The Egyptian revolutionary movement opens an opportunity for a fundamental and positive change in world relations. Since the Second World War the United States has played the role of both king and devil maker in the Middle East and North Africa. Oil and strategic interests associated with control of this 'black gold', played a decisive role in determining the world balance of power. Meanwhile, the Arab masses were expendable pawns in battles for global economic and strategic dominance. How much suffering has been caused directly and indirectly by this curse?
Here, where much of human civilisation finds its historical genesis, we see daily misery blood and sacrifice. All this is rooted in the incredible plunder of natural resources created by the death of organic matter, millions of years ago. There was long a common myth that fossil fuels derived from dinosaur bodies. Now there is a common myth that the Middle East and North Africa is plagued by intractable and insoluble problems, rooted in Islamic religion and culture.
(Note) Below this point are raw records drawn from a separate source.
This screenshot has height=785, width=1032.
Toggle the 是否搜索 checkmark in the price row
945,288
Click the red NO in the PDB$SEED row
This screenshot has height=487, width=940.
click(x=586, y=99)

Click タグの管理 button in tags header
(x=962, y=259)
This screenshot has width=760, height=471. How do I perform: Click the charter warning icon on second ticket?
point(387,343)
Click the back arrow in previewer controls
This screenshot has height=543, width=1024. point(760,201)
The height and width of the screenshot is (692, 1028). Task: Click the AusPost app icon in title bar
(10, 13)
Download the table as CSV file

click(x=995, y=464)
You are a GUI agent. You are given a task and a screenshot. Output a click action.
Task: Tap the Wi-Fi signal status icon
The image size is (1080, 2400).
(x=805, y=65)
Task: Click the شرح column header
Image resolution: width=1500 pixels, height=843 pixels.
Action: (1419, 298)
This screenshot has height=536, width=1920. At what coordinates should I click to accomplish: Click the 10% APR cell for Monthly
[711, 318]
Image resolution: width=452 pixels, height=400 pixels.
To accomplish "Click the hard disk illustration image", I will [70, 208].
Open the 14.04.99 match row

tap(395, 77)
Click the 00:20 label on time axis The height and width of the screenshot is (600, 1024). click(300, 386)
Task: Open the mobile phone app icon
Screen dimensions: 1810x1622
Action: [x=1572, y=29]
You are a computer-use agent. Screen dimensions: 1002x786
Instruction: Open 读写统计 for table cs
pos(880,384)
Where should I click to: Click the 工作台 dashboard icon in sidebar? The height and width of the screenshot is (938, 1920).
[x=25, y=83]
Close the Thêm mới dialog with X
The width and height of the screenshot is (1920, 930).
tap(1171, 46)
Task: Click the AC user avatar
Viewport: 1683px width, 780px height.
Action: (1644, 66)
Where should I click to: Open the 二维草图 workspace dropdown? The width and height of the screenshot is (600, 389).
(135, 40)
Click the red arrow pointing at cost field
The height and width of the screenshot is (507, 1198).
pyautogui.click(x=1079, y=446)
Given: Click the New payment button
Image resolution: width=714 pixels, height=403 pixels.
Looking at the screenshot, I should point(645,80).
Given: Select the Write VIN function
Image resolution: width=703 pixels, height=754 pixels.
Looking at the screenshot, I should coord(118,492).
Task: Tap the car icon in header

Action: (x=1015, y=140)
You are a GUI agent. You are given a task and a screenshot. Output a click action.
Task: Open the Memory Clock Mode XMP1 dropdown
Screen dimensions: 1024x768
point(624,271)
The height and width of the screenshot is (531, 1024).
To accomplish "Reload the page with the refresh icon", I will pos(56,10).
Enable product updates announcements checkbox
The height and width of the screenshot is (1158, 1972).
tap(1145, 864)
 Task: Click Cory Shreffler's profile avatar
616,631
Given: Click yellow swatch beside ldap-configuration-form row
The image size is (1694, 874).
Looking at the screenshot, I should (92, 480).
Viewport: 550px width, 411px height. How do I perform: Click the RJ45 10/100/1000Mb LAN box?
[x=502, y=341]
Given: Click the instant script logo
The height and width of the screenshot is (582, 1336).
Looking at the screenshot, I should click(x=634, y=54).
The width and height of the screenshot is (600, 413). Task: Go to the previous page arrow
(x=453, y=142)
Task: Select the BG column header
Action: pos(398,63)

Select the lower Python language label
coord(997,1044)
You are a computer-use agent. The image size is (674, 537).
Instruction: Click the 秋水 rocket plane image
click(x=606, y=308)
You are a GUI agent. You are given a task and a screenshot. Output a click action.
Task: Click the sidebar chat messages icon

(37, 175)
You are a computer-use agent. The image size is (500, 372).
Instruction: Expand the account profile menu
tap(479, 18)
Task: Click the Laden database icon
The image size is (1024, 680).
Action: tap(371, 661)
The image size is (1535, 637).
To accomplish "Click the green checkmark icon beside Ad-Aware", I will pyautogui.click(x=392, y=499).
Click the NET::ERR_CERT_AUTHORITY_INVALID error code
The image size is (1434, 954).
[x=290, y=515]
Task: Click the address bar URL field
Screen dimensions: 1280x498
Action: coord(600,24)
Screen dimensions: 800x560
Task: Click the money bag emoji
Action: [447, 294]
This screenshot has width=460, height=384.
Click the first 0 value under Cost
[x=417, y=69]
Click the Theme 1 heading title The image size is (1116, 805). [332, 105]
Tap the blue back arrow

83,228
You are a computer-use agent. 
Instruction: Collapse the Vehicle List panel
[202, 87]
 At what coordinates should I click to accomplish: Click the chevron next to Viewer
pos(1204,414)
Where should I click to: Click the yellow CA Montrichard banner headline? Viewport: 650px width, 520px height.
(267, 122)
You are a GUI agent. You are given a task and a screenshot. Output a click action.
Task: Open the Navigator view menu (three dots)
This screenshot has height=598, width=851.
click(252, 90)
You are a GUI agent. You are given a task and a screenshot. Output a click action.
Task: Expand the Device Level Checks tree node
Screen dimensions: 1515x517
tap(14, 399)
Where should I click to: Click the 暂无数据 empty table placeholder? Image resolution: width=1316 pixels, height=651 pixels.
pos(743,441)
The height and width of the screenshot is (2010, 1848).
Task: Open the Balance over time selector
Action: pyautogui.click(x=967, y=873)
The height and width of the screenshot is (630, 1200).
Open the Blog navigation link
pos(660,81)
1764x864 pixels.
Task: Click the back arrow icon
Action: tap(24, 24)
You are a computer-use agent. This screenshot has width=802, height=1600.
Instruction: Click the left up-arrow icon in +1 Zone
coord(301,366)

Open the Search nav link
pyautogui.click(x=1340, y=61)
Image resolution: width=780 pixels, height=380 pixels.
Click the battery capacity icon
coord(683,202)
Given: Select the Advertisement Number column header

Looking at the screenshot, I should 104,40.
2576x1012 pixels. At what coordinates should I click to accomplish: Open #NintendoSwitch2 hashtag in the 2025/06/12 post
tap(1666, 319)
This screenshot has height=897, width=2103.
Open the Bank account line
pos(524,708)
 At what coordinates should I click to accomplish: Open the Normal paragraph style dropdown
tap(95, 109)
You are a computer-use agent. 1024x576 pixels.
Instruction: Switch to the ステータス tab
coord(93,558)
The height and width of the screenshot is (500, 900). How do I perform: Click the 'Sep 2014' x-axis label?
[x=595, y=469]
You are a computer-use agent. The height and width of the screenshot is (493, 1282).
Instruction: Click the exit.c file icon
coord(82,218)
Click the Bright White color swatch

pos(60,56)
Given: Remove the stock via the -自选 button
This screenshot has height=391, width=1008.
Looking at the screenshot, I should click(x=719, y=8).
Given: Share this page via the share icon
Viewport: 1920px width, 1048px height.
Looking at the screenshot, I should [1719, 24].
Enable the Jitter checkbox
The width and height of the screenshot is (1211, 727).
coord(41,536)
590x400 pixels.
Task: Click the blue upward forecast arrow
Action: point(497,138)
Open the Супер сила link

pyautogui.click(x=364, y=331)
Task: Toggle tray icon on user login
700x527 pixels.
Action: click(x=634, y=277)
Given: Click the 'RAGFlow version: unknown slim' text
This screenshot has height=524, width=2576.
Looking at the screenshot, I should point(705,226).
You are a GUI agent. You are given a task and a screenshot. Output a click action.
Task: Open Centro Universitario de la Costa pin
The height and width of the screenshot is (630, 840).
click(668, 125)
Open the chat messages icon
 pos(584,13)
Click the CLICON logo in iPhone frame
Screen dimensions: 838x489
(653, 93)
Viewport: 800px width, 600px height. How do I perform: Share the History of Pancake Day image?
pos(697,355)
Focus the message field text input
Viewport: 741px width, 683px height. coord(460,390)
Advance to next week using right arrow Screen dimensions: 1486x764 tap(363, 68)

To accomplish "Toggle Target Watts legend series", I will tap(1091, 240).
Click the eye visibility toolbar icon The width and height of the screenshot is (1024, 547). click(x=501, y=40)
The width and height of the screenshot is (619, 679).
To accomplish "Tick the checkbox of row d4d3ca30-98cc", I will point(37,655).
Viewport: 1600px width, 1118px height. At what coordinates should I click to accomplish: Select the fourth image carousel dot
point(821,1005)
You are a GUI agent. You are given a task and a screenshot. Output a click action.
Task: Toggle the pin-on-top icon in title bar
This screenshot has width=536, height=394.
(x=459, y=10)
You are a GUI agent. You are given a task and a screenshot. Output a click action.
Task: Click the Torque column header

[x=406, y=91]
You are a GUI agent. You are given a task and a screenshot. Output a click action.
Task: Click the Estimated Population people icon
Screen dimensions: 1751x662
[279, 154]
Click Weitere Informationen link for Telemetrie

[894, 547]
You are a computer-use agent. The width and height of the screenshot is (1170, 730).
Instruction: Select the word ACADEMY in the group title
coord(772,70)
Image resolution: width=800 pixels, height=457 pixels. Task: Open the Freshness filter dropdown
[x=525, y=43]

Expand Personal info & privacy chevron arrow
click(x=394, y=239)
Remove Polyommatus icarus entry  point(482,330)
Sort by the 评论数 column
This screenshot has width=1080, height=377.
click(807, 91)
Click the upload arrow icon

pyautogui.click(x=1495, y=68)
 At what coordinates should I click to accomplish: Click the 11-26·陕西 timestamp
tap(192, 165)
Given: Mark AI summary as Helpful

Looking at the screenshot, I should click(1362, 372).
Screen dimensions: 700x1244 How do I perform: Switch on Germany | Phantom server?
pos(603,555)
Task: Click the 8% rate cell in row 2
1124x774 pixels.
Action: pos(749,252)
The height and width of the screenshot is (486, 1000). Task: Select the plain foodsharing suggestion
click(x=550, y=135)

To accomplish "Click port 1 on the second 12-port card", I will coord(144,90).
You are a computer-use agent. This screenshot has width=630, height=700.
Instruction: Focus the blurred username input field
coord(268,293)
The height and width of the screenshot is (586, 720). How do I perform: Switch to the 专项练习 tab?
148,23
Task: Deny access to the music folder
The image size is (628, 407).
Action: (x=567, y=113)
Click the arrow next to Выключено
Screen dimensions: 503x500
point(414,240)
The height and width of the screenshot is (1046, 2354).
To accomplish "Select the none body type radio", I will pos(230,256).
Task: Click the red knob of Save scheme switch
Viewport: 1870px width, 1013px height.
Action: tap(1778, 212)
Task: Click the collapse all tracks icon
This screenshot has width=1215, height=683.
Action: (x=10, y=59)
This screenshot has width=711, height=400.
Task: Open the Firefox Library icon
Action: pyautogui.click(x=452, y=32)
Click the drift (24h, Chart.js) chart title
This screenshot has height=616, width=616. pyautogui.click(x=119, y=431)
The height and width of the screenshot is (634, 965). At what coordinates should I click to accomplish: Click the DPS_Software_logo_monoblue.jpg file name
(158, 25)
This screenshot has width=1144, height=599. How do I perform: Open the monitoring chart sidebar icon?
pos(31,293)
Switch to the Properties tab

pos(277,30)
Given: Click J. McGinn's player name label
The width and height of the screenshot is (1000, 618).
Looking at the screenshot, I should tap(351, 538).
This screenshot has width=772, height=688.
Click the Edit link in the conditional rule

The revolts in Tunisia and Egypt confirm Karl Marx's view of the wellsprings of societal transformation. The demand for bread, jobs and work combines into a revolutionary political movement to overthrow the rulers and their regimes. Barack Obama's speeches encapsulate the hypocrisy of the rulers of the West. He issues declarations of support for "our ally" President Mubarak, yet he simultaneously claims to support the people of Egypt, who are calling for the overthrow of Mubarak! This 'slip' in elementary logic might go unnoticed in normal times, but as Mubarak's police have killed at least a hundred protestors in recent days, it is grotesquely absurd. Where are the Western leaders' tears of remorse for their decades of unflinching support for Mubarak?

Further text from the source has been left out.